I'm so glad that he's doing that, and talking about it publicly. I've been a web developer for a number of years now, and from the beginning I knew about some basic caching issues and about the HTTP 304 (Not Modified) response -- but it took me a while to figure out that in my scripts it's my responsibility to send this header.
Request caching on this level is simply something most people don't think about when they develop web applications, and I'm glad that, thanks to Sam, this may change.
Yesterday at 19:00 local time I sent out this email:
From: Martin Dittus
Subject: Your crawler is _very_ impolite
I'm the owner and webmaster of the domain dekstop.de.
Since yesterday morning I've been getting thousands of hits by your "Virtual Reach Newsclip Collector" aggregator from sp.virtualreach.com. These were requests to virtually all comment feeds from blog articles I offer on my domain. Apparently someone imported the OPML file I offer that links to all those feeds.

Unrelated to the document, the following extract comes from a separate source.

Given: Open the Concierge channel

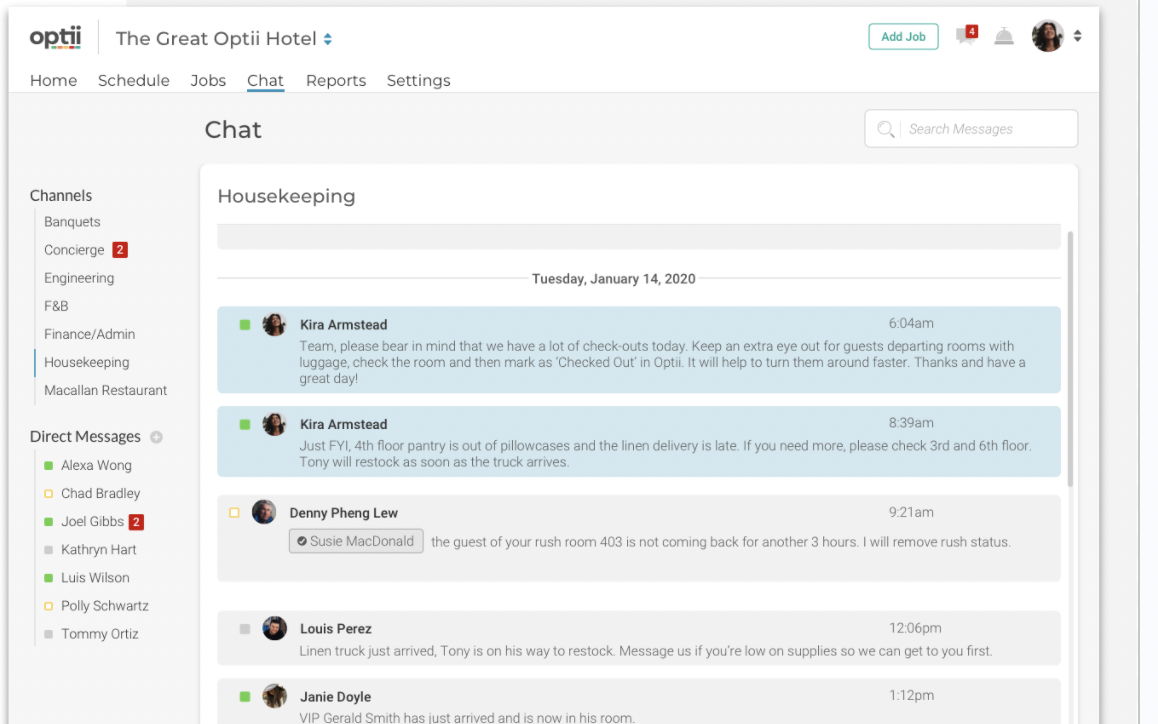Looking at the screenshot, I should [x=74, y=250].
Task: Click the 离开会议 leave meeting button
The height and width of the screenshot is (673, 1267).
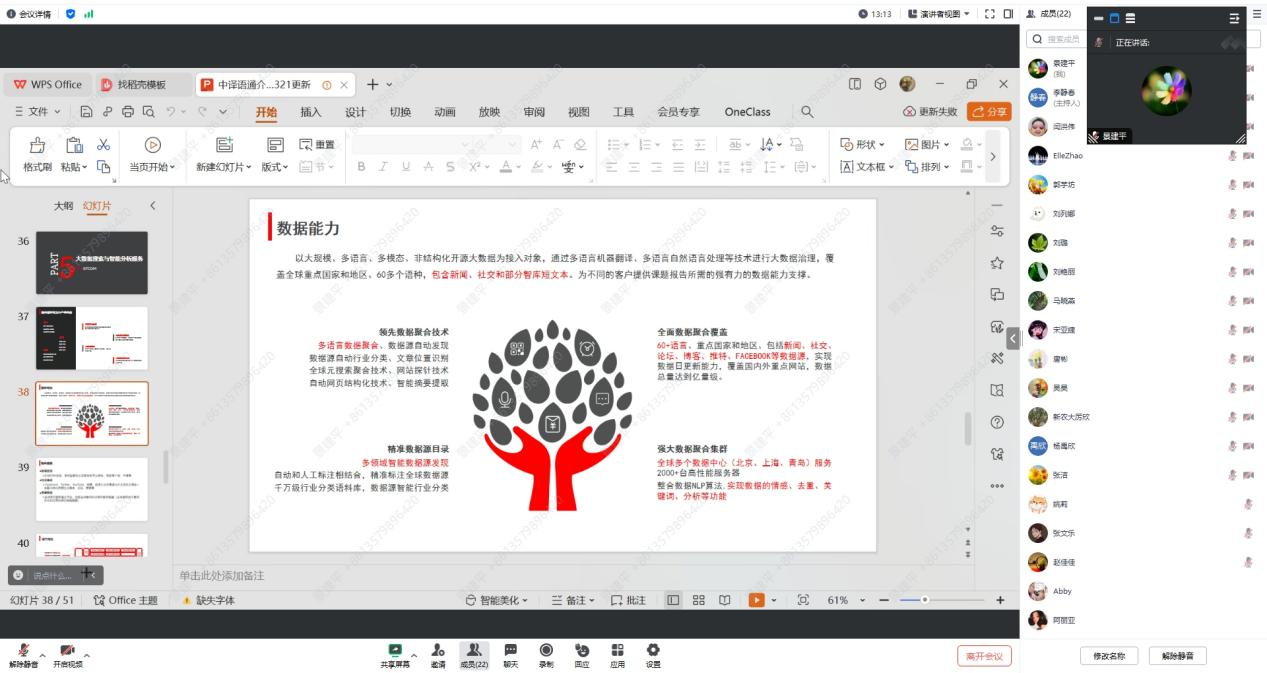Action: [x=984, y=656]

Which is all fine and dandy.
But when I looked at my logfiles today I thought you guys must be kidding... You can't just request thousands of feeds per day, and then not support ETags/If-modified-since, which means every request results in a full download of the respective file! And you don't even seem to request robots.txt to allow webmasters control over such requests.
The result: today alone (it's 7pm local time) there were ca. 30MB traffic from my domain to sp.virtualreach.com, which means you will use up nearly 1 GB of _my_ traffic per month. For reading feeds that virtually never change.
Fix this ASAP, it's just not polite to waste other people's bandwidth that way.
And by fixing it I don't mean 'remove my site from your aggregator', but I mean that you:
1. Implement ETags/request caching
2. start to respect robots.txt files
This morning, just before 8:00, their requests to my domain stopped. There was no reply to my email yet.
I wonder what their developers are doing right now.